● Entries provided
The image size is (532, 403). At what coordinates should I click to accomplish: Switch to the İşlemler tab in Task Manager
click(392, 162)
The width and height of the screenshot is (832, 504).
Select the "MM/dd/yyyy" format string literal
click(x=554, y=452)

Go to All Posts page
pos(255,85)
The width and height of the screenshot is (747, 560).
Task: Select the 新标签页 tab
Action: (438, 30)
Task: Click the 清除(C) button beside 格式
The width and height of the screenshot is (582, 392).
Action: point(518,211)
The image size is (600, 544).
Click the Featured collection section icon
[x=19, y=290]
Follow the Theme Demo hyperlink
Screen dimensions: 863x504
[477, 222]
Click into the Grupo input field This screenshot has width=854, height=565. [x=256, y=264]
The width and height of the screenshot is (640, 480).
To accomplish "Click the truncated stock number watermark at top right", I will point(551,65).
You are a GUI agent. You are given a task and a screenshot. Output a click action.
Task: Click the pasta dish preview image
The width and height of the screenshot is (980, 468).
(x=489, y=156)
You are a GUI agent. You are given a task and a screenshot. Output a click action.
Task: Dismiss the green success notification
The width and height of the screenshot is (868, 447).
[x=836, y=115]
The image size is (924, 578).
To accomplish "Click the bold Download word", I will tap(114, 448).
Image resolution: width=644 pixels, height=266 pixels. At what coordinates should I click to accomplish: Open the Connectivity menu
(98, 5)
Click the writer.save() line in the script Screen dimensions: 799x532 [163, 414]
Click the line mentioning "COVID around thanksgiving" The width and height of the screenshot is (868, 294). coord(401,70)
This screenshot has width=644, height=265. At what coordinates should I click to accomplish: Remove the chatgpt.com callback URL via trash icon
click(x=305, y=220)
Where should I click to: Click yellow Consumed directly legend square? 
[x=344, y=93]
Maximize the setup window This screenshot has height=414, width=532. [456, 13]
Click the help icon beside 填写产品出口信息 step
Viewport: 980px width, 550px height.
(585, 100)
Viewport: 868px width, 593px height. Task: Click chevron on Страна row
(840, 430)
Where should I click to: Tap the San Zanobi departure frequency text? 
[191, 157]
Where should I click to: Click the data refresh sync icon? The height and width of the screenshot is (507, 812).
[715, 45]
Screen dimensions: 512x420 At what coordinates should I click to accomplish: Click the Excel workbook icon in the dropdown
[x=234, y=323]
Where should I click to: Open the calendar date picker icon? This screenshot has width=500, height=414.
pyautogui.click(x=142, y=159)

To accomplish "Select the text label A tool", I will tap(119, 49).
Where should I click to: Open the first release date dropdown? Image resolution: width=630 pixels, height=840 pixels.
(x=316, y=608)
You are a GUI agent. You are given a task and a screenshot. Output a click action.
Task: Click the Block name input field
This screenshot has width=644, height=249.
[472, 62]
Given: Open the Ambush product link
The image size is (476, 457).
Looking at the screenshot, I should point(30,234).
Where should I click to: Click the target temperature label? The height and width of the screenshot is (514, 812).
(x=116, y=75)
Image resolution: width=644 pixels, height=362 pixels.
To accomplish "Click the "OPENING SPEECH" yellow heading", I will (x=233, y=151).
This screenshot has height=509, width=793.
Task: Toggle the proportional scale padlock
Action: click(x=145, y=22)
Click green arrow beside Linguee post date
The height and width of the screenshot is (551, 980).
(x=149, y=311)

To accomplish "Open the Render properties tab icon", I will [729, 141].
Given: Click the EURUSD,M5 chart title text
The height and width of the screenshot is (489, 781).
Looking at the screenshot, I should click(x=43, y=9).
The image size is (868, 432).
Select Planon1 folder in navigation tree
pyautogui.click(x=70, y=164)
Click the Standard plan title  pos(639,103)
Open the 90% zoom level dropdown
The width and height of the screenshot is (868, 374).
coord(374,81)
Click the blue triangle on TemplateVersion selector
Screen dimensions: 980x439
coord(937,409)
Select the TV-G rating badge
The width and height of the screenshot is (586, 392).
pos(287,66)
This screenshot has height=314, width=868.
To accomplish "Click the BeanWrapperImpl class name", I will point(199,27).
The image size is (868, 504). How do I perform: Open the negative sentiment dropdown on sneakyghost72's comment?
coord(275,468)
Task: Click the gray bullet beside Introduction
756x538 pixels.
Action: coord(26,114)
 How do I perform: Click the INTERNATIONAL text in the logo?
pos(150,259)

● What the exercise asks
Would you please reproduce the records above exactly, only from their first line through the line holding "The image size is (600, 544).", with both ends included?

● Output of the task
The image size is (532, 403). At what coordinates should I click to accomplish: Switch to the İşlemler tab in Task Manager
click(392, 162)
The width and height of the screenshot is (832, 504).
Select the "MM/dd/yyyy" format string literal
click(x=554, y=452)

Go to All Posts page
pos(255,85)
The width and height of the screenshot is (747, 560).
Task: Select the 新标签页 tab
Action: (438, 30)
Task: Click the 清除(C) button beside 格式
The width and height of the screenshot is (582, 392).
Action: point(518,211)
The image size is (600, 544).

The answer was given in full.